### Task set
[a] Answer these from the passage on Jesus and divorce:
(i) As what did the Pharisees pride themselves?
(ii) According to the gospel, what was God's intention both in creating and in marriage?
(iii) What do hard hearts readily opt for?
[b] Go on with the passage on Jesus and divorce, picking up right after its final sentence.

### Reading passage

──────

The Pharisees prided themselves as interpreters and strict keepers of torah, the ways of God given by God. Can one divorce…for any cause?—their phrase as they began to test Jesus was not lost on him; it shouted that they were enamoured by legalities. Jesus noted their legal-love choked their love of God.

Jesus approached their test as well as the prickly issue of divorce not from what was lawful but from God, God’s desired intention for humans and what God does. The gospel is confident that Jesus knew God’s intention both in creating and in marriage, two shall become one. God’s intention is key; it eluded the Pharisees distracted by what was lawful. Distracted hearts are often hard, closed. Hard hearts readily opt for easier ways, ways that may not be in sync with God’s heart. It is ever our challenge.

──────

[Stored dataset items]

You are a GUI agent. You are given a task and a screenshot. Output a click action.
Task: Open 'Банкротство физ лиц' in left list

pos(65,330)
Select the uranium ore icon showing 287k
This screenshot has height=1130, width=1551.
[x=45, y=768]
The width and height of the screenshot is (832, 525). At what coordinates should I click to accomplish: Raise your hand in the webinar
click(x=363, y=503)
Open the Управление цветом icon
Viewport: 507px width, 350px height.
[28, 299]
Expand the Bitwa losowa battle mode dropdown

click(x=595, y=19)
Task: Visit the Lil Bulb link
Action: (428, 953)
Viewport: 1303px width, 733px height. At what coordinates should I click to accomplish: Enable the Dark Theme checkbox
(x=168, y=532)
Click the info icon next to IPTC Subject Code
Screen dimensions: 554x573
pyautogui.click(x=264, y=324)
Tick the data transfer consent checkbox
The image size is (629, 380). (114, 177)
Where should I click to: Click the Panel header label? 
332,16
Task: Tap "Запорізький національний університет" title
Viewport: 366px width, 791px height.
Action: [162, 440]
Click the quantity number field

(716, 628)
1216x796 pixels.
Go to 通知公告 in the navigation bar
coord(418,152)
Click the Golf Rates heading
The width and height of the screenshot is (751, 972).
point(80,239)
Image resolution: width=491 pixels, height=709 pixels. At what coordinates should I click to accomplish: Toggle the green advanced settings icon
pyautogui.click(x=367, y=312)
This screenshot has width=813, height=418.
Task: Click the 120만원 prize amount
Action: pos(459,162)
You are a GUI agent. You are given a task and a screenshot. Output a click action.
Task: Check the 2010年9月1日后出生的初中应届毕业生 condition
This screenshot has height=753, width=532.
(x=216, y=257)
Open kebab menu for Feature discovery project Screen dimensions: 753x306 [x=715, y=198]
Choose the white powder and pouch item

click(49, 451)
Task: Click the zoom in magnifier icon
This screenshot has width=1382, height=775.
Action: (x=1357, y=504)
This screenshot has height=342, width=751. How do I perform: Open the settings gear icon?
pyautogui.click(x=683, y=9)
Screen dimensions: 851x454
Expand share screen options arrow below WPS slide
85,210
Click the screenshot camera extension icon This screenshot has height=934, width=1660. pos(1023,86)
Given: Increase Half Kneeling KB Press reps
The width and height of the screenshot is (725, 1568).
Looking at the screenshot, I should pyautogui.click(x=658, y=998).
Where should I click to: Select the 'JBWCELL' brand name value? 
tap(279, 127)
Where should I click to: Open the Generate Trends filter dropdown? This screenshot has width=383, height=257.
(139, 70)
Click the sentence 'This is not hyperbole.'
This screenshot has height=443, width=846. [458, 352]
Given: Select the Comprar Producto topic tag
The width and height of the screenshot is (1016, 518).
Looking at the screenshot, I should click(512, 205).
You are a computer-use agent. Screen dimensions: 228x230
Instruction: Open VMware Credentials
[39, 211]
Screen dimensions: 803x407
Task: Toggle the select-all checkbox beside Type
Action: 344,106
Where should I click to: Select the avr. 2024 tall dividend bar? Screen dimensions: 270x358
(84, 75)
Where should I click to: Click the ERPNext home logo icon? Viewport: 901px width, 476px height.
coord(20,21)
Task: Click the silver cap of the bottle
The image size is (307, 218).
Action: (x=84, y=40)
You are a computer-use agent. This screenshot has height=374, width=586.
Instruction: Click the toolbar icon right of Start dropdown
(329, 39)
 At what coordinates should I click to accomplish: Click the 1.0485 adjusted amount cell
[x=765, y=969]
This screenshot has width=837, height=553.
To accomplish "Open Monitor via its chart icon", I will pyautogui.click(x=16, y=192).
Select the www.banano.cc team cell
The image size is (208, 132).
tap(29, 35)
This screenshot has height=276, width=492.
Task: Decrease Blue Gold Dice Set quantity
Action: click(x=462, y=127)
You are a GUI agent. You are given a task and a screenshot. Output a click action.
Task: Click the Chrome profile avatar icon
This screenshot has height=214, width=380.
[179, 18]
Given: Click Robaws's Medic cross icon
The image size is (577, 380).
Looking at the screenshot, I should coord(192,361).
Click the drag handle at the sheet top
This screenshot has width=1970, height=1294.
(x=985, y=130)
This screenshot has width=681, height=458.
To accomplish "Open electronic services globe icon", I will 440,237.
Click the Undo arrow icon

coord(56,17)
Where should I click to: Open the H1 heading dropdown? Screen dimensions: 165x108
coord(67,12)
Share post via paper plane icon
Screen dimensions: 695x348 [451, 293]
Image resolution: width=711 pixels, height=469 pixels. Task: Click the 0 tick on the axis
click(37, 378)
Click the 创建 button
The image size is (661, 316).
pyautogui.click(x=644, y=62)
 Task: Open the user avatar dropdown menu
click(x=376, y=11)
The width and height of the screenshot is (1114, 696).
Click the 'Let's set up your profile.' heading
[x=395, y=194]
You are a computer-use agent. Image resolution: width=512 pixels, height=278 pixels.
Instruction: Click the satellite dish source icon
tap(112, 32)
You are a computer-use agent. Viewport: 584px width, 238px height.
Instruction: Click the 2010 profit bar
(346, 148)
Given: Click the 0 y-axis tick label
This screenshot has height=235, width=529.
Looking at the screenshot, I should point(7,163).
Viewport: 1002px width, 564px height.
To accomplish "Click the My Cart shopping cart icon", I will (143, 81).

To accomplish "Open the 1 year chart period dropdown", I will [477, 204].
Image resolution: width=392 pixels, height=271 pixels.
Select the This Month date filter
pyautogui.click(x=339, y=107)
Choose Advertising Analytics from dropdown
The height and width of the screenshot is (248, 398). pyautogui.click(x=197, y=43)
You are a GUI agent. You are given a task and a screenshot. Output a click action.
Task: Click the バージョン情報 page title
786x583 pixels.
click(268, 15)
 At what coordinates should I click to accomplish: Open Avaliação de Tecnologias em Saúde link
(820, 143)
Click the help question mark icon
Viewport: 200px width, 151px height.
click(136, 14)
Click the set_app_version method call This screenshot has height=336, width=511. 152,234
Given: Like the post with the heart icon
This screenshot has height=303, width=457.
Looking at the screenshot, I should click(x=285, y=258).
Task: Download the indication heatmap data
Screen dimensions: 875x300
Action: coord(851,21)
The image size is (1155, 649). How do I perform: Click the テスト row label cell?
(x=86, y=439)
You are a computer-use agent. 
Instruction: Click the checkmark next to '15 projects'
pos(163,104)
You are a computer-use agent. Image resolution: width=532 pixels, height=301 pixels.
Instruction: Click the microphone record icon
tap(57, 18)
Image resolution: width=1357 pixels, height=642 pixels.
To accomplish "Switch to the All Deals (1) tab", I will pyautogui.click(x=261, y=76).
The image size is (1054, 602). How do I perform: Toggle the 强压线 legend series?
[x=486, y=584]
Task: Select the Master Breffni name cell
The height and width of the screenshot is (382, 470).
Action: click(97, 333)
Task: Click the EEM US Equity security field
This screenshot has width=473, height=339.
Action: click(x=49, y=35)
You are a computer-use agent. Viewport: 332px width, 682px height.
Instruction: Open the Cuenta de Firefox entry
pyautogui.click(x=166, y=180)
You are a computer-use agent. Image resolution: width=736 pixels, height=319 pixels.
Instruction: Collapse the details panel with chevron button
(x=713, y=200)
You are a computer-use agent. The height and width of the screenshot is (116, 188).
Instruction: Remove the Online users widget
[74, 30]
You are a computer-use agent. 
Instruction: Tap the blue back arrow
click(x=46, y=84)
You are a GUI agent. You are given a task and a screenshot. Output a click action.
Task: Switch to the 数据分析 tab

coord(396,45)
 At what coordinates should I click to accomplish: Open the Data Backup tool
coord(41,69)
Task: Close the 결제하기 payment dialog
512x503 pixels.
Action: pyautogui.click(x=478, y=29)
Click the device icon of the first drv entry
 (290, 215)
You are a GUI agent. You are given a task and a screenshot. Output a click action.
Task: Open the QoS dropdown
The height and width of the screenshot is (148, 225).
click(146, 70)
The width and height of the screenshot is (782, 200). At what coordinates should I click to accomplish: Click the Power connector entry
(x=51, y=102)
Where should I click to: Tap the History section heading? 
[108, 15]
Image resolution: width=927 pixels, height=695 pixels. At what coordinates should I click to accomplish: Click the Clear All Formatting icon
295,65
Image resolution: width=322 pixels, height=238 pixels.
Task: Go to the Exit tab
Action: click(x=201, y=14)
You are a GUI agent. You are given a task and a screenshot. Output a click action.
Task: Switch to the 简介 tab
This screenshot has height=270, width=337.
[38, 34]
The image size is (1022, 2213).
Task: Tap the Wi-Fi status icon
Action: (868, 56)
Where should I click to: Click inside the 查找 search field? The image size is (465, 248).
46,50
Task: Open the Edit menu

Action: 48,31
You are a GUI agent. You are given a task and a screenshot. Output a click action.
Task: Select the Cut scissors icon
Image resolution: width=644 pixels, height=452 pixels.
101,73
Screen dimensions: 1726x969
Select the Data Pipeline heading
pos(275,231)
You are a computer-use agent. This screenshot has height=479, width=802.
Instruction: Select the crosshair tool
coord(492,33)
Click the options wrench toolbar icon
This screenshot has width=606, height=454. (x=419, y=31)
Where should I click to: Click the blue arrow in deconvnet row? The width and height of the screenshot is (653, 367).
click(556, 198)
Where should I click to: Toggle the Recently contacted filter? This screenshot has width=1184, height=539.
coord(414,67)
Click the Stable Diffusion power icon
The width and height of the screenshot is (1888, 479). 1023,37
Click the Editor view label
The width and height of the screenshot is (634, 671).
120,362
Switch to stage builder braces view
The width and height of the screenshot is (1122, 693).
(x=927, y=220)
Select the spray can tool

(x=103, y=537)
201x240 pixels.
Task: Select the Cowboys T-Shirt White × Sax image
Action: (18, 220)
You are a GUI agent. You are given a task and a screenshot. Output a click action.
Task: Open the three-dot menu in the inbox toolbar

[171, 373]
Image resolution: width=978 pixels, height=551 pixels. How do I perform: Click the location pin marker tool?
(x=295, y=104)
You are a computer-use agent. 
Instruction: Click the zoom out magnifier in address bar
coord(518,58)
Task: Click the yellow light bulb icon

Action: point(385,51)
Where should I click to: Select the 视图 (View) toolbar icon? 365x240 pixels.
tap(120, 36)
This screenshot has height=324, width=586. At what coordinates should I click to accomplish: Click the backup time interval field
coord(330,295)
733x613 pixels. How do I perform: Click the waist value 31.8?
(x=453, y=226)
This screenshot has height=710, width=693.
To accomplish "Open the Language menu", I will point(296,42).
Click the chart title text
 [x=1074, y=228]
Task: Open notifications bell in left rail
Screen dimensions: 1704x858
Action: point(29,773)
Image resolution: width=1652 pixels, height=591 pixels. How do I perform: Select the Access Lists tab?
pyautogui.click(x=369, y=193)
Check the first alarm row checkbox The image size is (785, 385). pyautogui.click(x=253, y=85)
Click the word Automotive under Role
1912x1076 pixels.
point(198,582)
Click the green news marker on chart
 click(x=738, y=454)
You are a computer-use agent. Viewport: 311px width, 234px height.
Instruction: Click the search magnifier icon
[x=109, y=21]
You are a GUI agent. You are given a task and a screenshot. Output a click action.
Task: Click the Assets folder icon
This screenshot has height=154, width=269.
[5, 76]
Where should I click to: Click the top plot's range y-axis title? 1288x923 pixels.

──────

### Exercise responses
[a]
(i) As interpreters and strict keepers of torah, the ways of God given by God.
(ii) Two shall become one.
(iii) Easier ways, ways that may not be in sync with God's heart.

[b]
What Jesus did summons our hearts. Jesus did not address divorce; the Pharisees felt the issue was legally solved. Jesus did tell God’s story of creating humans and creating the purpose of marriage. Jesus told God’s story: that is key on retreat. Some retreat and hope to solve issues; issues may not be solved here. Retreat does let us see things more clearly; retreat lets us share the vision of our triune God. A way the Trinity’s vision becomes our vision happens to us when we allow our triune God to tell us our story.

Anyone is ready to tell us who we are. Several people already have: parents; teachers; friends; coworkers—even strangers. We come to believe some of them. The truth is startling: I do not know who I am, my true self. More startling is that is true for everyone. God knows the real me, the real you because God creates us each moment.2 God reveals our true selves if we allow God.

When we let ourselves become absorbed in Jesus—especially in his life, his choices, his words that scripture offers us—when we let ourselves become absorbed in Jesus we begin to notice who we truly are: who I am not who I should be. When we let ourselves be absorbed in Jesus we grow aware of who we are in God’s heart, who we can be in and for the world. To be who we truly are, who God creates each moment, is no test. To be those God creates each moment becomes our mission—possible because we discover, know and love ourselves in sync with God’s heart and in sync with our hearts.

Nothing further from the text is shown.